Interface CreateTuningJobConfig

Fine-tuning job creation request - optional fields.

interface CreateTuningJobConfig {
    abortSignal?: AbortSignal;
    adapterSize?: AdapterSize;
    batchSize?: number;
    beta?: number;
    description?: string;
    epochCount?: number;
    exportLastCheckpointOnly?: boolean;
    httpOptions?: HttpOptions;
    labels?: Record<string, string>;
    learningRate?: number;
    learningRateMultiplier?: number;
    method?: TuningMethod;
    preTunedModelCheckpointId?: string;
    tunedModelDisplayName?: string;
    validationDataset?: TuningValidationDataset;
}

Properties

abortSignal?: AbortSignal

Abort signal which can be used to cancel the request.

NOTE: AbortSignal is a client-only operation. Using it to cancel an operation will not cancel the request in the service. You will still be charged usage for any applicable operations.

adapterSize?: AdapterSize

Adapter size for tuning.

batchSize?: number

The batch size hyperparameter for tuning. If not set, a default of 4 or 16 will be used based on the number of training examples.

beta?: number

Weight for KL Divergence regularization, Preference Optimization tuning only.

description?: string

The description of the TuningJob

epochCount?: number

Number of complete passes the model makes over the entire training dataset during training.
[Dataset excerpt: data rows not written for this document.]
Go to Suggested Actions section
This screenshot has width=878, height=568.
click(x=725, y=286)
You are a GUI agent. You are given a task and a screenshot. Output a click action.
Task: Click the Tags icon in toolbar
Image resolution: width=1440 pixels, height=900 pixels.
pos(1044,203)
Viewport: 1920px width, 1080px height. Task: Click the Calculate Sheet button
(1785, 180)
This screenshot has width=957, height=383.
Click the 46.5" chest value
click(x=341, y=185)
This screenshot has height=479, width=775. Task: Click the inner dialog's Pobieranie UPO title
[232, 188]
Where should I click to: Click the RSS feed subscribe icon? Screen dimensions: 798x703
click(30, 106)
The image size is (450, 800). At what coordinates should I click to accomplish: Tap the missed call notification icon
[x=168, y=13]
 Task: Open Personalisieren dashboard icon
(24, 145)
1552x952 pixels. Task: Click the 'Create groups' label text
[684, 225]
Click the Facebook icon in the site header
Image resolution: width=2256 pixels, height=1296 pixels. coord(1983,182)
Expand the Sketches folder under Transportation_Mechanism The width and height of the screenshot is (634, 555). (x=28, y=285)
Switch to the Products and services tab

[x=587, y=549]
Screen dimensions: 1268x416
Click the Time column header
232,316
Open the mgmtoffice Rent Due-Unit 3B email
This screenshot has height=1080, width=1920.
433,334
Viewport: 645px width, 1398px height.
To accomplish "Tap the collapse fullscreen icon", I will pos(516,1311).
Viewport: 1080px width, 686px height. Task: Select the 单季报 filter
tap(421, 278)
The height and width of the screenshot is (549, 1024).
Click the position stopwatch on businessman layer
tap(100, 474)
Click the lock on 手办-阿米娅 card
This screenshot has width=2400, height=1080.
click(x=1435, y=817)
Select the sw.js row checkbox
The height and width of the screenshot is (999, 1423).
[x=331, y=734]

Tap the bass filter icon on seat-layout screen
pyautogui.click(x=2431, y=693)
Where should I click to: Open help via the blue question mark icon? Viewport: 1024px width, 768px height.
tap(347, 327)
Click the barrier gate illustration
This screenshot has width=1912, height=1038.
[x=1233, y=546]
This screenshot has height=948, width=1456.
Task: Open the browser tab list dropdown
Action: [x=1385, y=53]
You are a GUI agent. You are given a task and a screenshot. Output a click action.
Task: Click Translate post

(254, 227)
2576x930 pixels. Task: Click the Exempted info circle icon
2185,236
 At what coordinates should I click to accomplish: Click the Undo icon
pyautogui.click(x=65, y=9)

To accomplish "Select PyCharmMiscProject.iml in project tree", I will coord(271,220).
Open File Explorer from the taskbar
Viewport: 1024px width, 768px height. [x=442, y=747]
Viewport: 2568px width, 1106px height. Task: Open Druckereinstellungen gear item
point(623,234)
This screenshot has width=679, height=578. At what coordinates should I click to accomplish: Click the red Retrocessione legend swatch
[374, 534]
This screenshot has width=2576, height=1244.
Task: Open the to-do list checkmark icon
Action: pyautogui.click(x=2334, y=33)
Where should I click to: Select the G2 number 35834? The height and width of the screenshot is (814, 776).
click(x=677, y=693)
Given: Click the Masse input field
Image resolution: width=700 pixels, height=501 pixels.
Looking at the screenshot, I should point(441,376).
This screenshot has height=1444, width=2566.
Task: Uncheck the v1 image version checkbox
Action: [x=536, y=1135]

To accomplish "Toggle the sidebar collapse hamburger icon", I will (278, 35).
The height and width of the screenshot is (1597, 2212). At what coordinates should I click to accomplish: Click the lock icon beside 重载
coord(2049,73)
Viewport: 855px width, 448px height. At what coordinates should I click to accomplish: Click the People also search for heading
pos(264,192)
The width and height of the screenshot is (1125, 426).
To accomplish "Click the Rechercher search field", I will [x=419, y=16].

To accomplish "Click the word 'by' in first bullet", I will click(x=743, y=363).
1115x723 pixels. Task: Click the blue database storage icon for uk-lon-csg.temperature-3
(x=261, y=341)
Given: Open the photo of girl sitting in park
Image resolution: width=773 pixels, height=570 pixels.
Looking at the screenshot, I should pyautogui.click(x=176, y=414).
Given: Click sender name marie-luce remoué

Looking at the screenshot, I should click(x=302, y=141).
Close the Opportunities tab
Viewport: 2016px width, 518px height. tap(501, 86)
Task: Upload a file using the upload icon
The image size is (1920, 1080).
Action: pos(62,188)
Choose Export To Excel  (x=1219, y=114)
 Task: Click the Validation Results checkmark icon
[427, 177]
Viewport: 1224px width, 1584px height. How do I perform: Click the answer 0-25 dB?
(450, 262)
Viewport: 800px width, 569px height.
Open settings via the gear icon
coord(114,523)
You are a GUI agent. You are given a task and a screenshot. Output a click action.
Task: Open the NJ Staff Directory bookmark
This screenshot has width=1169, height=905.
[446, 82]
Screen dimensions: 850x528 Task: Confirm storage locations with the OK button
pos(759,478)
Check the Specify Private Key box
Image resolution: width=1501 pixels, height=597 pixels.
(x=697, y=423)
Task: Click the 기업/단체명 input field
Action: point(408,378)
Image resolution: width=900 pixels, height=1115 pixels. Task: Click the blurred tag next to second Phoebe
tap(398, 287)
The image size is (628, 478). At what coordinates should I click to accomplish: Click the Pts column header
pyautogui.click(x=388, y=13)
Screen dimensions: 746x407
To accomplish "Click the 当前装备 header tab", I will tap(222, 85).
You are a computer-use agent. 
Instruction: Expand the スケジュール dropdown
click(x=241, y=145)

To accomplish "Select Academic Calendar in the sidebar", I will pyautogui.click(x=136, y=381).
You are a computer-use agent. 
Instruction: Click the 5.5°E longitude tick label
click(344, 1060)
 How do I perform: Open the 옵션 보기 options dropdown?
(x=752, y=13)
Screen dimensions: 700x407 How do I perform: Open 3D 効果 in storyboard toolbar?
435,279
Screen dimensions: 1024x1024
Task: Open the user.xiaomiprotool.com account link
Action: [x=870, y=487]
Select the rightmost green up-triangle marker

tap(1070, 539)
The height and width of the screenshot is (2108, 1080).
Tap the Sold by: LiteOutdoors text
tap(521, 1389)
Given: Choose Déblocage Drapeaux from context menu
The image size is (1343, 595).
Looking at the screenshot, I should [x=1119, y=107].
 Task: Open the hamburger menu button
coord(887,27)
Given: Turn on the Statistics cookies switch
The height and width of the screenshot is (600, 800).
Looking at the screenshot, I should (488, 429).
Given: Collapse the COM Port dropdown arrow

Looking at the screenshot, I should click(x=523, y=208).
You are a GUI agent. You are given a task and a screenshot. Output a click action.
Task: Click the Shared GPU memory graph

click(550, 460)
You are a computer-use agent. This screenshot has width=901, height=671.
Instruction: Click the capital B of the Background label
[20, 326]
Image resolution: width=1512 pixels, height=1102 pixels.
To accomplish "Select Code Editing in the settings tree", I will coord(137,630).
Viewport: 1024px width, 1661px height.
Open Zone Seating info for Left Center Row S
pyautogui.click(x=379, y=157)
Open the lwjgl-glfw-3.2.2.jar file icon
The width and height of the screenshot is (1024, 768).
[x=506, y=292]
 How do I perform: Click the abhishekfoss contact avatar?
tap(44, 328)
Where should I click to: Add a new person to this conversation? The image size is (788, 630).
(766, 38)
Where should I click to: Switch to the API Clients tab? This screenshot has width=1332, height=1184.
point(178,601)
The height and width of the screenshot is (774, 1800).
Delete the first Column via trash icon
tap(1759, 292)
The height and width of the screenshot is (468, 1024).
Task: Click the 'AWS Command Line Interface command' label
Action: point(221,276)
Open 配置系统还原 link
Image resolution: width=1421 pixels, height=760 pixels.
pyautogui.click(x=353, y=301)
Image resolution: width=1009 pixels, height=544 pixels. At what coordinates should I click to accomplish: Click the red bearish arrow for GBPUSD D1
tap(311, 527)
exportLastCheckpointOnly?: boolean

If set to true, disable intermediate checkpoints and only the last checkpoint will be exported. Otherwise, enable intermediate checkpoints.

httpOptions?: HttpOptions

Used to override HTTP request options.

labels?: Record<string, string>

Optional. The labels with user-defined metadata to organize TuningJob and generated resources such as Model and Endpoint. Label keys and values can be no longer than 64 characters (Unicode codepoints), can only contain lowercase letters, numeric characters, underscores and dashes. International characters are allowed. See https://goo.gl/xmQnxf for more information and examples of labels.

learningRate?: number

The learning rate hyperparameter for tuning. If not set, a default of 0.001 or 0.0002 will be calculated based on the number of training examples.

learningRateMultiplier?: number

Multiplier for adjusting the default learning rate.

method?: TuningMethod

The method to use for tuning (SUPERVISED_FINE_TUNING or PREFERENCE_TUNING). If not set, the default method (SFT) will be used.

preTunedModelCheckpointId?: string

The optional checkpoint id of the pre-tuned model to use for tuning, if applicable.

tunedModelDisplayName?: string

The display name of the tuned Model. The name can be up to 128 characters long and can consist of any UTF-8 characters.

validationDataset?: TuningValidationDataset

Validation dataset for tuning. The dataset must be formatted as a JSONL file.